Server Administration, LARTC, and All The Pain Money Can Buy - Fast Networks, Backups and Lots of Disks

Hi Interwebs, long time no post.  But I'm feeling creative today.  Since my last post I've changed companies to take a job as a software engineer across the country and I now live in the Twin Cities.  A lot has changed, but my home server rack is essentially the same as a few years ago although it has had a couple of upgrades.

Right now I'm sitting around, surrounded by tools and parts, waiting for drives to finish zeroing out so I can make a second ZFS pool.  I'll get back to that in a minute.  First I should break down how I currently have my server setup.
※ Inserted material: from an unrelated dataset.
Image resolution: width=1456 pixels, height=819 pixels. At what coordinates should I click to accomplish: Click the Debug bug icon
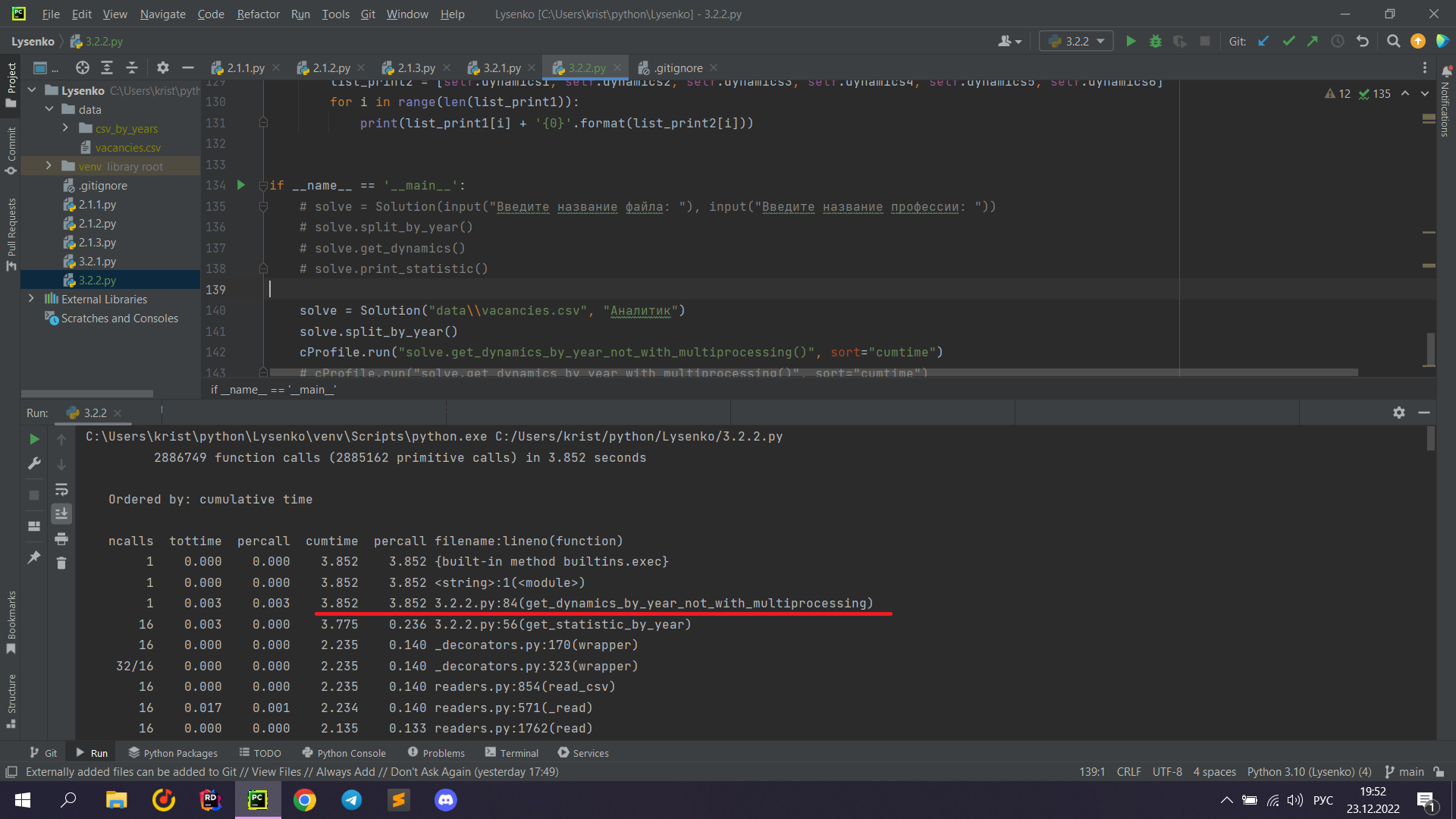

My VM server is being rebuilt at the moment, so I've offloaded running virtual machines to my desktops; they're beefy enough to handle the job for the moment.  That leaves my core switch, router and storage server in the rack.  You can skip the break down for the tl;dr section after the list.

  • Switch
    • TPLink TLSG2424 - it's what you'd expect from a ~$200 switch that has higher end abilities, it's kind of junky and doesn't support the higher end features great, but it mostly works most of the time.  Has VLANs, LAGG, SSH, QOS, SNMP, etc.  A couple features are buggy and the documentation is terrible, but once again, what did you expect for ~$200?
    • Connects to the core switch to the core router and servers via patch panel.

  • Router
    • PFSense box (dual core Celeron w/ 2 GB RAM) with 7 NICs, 6 of which have drivers for BSD, 5 of which work flawlessly.  One interface on the PCIE bus is a backup-backup wireless AP, the driver tends to wedge from time to time and the AP goes MIA.  Not a huge deal, but I wish it worked without issue.  The on board NIC doesn't work at all which isn't a huge deal, but it forces me to run the WAN link over the PCI bus.
    • The NICs are spread over the buses (PCI and PCIE) such that one NIC on each bus makes up a bond - 1 PCI and 1 PCIE NIC to spread the traffic and interrupts.  The WAN is on the PCI bus (lower bandwidth requirements - but I'll get to bus flooding later), and the WLAN is on the PCIE bus.  1 bonded pair goes to the LAN subnet/VLAN and another bonded pair go to the storage network/VLAN.
    • Uses LACP to switch for bonding
  • Storage Server
    • Slackware Linux box (AMD 6 core, 32 GB RAM) with hand compiled kernel + ZFS on Linux patches with 4 NICs and 10 disks.
    • NICs form 2 bonded interfaces from a PCI/PCIE NIC pair each to spread the bus load and are bonded to the "storageGateway" subnet on the router, via the switch, using adaptive load balancing (ALB) on one bond and LACP on the other.
    • Disks are spread over the PCIE and SATA buses into 4 ZFS mirrored vdevs; 3 vdevs have 1 internal disk and 1 external hot swappable disk where the internal drives use a PCIE controller and the external drives are wired to the SATA bus and primary onboard disk controller. 1 vdev has both disks in external hot swappable sleds for upgrading the vdev without opening the rig - this mirror uses the second disk controller on the motherboard since the primary onboard controller can only handle 4 SATA channels.  1 disk is the OS drive and the other is an SSD dedicated to read caching and write buffering.
Whew!  That's a lot to take in.  I know because I designed it and I have a bit of trouble remembering it all off the top of my head.  The basic design principle is that all loads should be spread over available buses and disk controllers for performance reasons.  One of the mirrors in the ZFS pool should have both drives externally accessible so the storage server doesn't have to be opened for an emergency storage upgrade.  Here's the logical and physical breakdown of the wiring (my server closet is a mess, I'm in the middle of bundling the wires today, also sorry that none of the pictures can be lined up side by side, Google decided to make the sizes exactly half of the width of the page and then padded them for some reason... after a good 20 minutes of trying to make this look nice I gave up - you're lucky I left any pictures at all.) :

Switch logical view : Rows are LAG #, VLAN #, Port # (colors are bond association on other pictures)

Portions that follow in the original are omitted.